▶ [Exercise instructions] In full and without alteration, return the records below.

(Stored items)
= = = = =
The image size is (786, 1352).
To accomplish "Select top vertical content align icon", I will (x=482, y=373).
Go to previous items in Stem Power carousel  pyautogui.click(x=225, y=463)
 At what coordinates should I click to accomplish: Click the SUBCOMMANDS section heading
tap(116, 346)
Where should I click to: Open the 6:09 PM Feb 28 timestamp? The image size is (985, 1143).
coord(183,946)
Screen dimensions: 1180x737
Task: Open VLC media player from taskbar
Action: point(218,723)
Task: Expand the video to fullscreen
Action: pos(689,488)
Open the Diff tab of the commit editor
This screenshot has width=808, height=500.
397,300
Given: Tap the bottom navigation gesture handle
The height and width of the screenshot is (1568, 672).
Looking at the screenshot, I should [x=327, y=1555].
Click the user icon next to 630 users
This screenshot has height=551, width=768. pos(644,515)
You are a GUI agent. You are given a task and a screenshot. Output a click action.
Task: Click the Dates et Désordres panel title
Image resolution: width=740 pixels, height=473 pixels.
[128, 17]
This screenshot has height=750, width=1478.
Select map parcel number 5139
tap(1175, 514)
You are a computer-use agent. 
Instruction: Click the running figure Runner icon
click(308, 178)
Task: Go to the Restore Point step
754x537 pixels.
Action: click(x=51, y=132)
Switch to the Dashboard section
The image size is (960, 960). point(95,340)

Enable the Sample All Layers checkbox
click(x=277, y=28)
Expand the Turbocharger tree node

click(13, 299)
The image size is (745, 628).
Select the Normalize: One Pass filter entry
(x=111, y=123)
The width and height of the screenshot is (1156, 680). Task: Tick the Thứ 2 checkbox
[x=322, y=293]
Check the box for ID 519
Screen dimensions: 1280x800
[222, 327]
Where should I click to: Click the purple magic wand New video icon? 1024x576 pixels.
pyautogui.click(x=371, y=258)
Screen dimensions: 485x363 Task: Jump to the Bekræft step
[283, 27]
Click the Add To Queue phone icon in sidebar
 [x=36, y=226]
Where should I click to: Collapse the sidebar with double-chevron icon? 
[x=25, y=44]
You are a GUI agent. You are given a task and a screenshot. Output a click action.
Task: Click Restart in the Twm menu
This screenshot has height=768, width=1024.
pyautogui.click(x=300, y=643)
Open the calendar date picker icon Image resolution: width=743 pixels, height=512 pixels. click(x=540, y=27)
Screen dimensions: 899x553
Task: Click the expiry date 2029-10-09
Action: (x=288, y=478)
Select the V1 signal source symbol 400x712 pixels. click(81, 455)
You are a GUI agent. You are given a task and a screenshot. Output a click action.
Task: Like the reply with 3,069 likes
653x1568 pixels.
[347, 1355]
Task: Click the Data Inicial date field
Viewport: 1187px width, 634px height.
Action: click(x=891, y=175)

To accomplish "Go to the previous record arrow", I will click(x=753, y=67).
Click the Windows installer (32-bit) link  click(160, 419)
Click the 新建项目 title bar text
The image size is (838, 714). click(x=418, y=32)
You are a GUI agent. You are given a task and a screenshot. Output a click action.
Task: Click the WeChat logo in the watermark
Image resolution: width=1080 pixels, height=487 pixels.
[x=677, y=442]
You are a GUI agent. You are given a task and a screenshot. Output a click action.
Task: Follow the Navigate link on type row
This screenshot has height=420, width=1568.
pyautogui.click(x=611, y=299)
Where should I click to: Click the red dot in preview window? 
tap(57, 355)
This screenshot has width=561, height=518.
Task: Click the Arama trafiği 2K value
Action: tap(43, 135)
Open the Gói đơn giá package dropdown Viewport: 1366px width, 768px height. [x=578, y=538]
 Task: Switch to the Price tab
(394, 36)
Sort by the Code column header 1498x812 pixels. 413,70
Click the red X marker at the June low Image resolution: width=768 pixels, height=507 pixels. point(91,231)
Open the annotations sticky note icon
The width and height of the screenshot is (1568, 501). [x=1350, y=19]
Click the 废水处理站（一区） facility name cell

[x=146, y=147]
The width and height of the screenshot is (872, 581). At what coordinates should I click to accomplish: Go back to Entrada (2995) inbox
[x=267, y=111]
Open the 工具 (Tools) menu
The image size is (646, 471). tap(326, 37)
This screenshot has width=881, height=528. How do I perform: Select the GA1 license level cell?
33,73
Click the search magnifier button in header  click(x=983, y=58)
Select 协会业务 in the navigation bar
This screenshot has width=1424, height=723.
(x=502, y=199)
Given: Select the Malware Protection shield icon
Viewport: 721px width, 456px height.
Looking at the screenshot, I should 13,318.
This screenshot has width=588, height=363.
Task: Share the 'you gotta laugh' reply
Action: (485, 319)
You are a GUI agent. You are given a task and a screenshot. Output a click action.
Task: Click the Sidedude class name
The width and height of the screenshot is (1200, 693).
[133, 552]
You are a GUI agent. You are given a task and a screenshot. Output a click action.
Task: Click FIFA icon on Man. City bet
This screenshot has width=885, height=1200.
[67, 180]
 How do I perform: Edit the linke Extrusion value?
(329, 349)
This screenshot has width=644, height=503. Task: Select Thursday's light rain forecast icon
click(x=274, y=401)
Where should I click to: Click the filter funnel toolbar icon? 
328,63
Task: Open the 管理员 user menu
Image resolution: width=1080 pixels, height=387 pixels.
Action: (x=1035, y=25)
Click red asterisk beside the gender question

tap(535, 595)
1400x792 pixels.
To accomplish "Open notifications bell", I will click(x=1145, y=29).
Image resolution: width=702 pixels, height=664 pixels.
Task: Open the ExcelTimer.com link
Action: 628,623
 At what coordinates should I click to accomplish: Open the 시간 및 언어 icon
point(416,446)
= = = = =
▶ [Expected answer]
The image size is (786, 1352).
To accomplish "Select top vertical content align icon", I will (x=482, y=373).
Go to previous items in Stem Power carousel  pyautogui.click(x=225, y=463)
 At what coordinates should I click to accomplish: Click the SUBCOMMANDS section heading
tap(116, 346)
Where should I click to: Open the 6:09 PM Feb 28 timestamp? The image size is (985, 1143).
coord(183,946)
Screen dimensions: 1180x737
Task: Open VLC media player from taskbar
Action: point(218,723)
Task: Expand the video to fullscreen
Action: pos(689,488)
Open the Diff tab of the commit editor
This screenshot has width=808, height=500.
397,300
Given: Tap the bottom navigation gesture handle
The height and width of the screenshot is (1568, 672).
Looking at the screenshot, I should [x=327, y=1555].
Click the user icon next to 630 users
This screenshot has height=551, width=768. pos(644,515)
You are a GUI agent. You are given a task and a screenshot. Output a click action.
Task: Click the Dates et Désordres panel title
Image resolution: width=740 pixels, height=473 pixels.
[128, 17]
This screenshot has height=750, width=1478.
Select map parcel number 5139
tap(1175, 514)
You are a computer-use agent. 
Instruction: Click the running figure Runner icon
click(308, 178)
Task: Go to the Restore Point step
754x537 pixels.
Action: click(x=51, y=132)
Switch to the Dashboard section
The image size is (960, 960). point(95,340)

Enable the Sample All Layers checkbox
click(x=277, y=28)
Expand the Turbocharger tree node

click(13, 299)
The image size is (745, 628).
Select the Normalize: One Pass filter entry
(x=111, y=123)
The width and height of the screenshot is (1156, 680). Task: Tick the Thứ 2 checkbox
[x=322, y=293]
Check the box for ID 519
Screen dimensions: 1280x800
[222, 327]
Where should I click to: Click the purple magic wand New video icon? 1024x576 pixels.
pyautogui.click(x=371, y=258)
Screen dimensions: 485x363 Task: Jump to the Bekræft step
[283, 27]
Click the Add To Queue phone icon in sidebar
 [x=36, y=226]
Where should I click to: Collapse the sidebar with double-chevron icon? 
[x=25, y=44]
You are a GUI agent. You are given a task and a screenshot. Output a click action.
Task: Click Restart in the Twm menu
This screenshot has height=768, width=1024.
pyautogui.click(x=300, y=643)
Open the calendar date picker icon Image resolution: width=743 pixels, height=512 pixels. click(x=540, y=27)
Screen dimensions: 899x553
Task: Click the expiry date 2029-10-09
Action: (x=288, y=478)
Select the V1 signal source symbol 400x712 pixels. click(81, 455)
You are a GUI agent. You are given a task and a screenshot. Output a click action.
Task: Like the reply with 3,069 likes
653x1568 pixels.
[347, 1355]
Task: Click the Data Inicial date field
Viewport: 1187px width, 634px height.
Action: click(x=891, y=175)

To accomplish "Go to the previous record arrow", I will click(x=753, y=67).
Click the Windows installer (32-bit) link  click(160, 419)
Click the 新建项目 title bar text
The image size is (838, 714). click(x=418, y=32)
You are a GUI agent. You are given a task and a screenshot. Output a click action.
Task: Click the WeChat logo in the watermark
Image resolution: width=1080 pixels, height=487 pixels.
[x=677, y=442]
You are a GUI agent. You are given a task and a screenshot. Output a click action.
Task: Follow the Navigate link on type row
This screenshot has height=420, width=1568.
pyautogui.click(x=611, y=299)
Where should I click to: Click the red dot in preview window? 
tap(57, 355)
This screenshot has width=561, height=518.
Task: Click the Arama trafiği 2K value
Action: tap(43, 135)
Open the Gói đơn giá package dropdown Viewport: 1366px width, 768px height. [x=578, y=538]
 Task: Switch to the Price tab
(394, 36)
Sort by the Code column header 1498x812 pixels. 413,70
Click the red X marker at the June low Image resolution: width=768 pixels, height=507 pixels. point(91,231)
Open the annotations sticky note icon
The width and height of the screenshot is (1568, 501). [x=1350, y=19]
Click the 废水处理站（一区） facility name cell

[x=146, y=147]
The width and height of the screenshot is (872, 581). At what coordinates should I click to accomplish: Go back to Entrada (2995) inbox
[x=267, y=111]
Open the 工具 (Tools) menu
The image size is (646, 471). tap(326, 37)
This screenshot has width=881, height=528. How do I perform: Select the GA1 license level cell?
33,73
Click the search magnifier button in header  click(x=983, y=58)
Select 协会业务 in the navigation bar
This screenshot has width=1424, height=723.
(x=502, y=199)
Given: Select the Malware Protection shield icon
Viewport: 721px width, 456px height.
Looking at the screenshot, I should 13,318.
This screenshot has width=588, height=363.
Task: Share the 'you gotta laugh' reply
Action: (485, 319)
You are a GUI agent. You are given a task and a screenshot. Output a click action.
Task: Click the Sidedude class name
The width and height of the screenshot is (1200, 693).
[133, 552]
You are a GUI agent. You are given a task and a screenshot. Output a click action.
Task: Click FIFA icon on Man. City bet
This screenshot has width=885, height=1200.
[67, 180]
 How do I perform: Edit the linke Extrusion value?
(329, 349)
This screenshot has width=644, height=503. Task: Select Thursday's light rain forecast icon
click(x=274, y=401)
Where should I click to: Click the filter funnel toolbar icon? 
328,63
Task: Open the 管理员 user menu
Image resolution: width=1080 pixels, height=387 pixels.
Action: (x=1035, y=25)
Click red asterisk beside the gender question

tap(535, 595)
1400x792 pixels.
To accomplish "Open notifications bell", I will click(x=1145, y=29).
Image resolution: width=702 pixels, height=664 pixels.
Task: Open the ExcelTimer.com link
Action: 628,623
 At what coordinates should I click to accomplish: Open the 시간 및 언어 icon
point(416,446)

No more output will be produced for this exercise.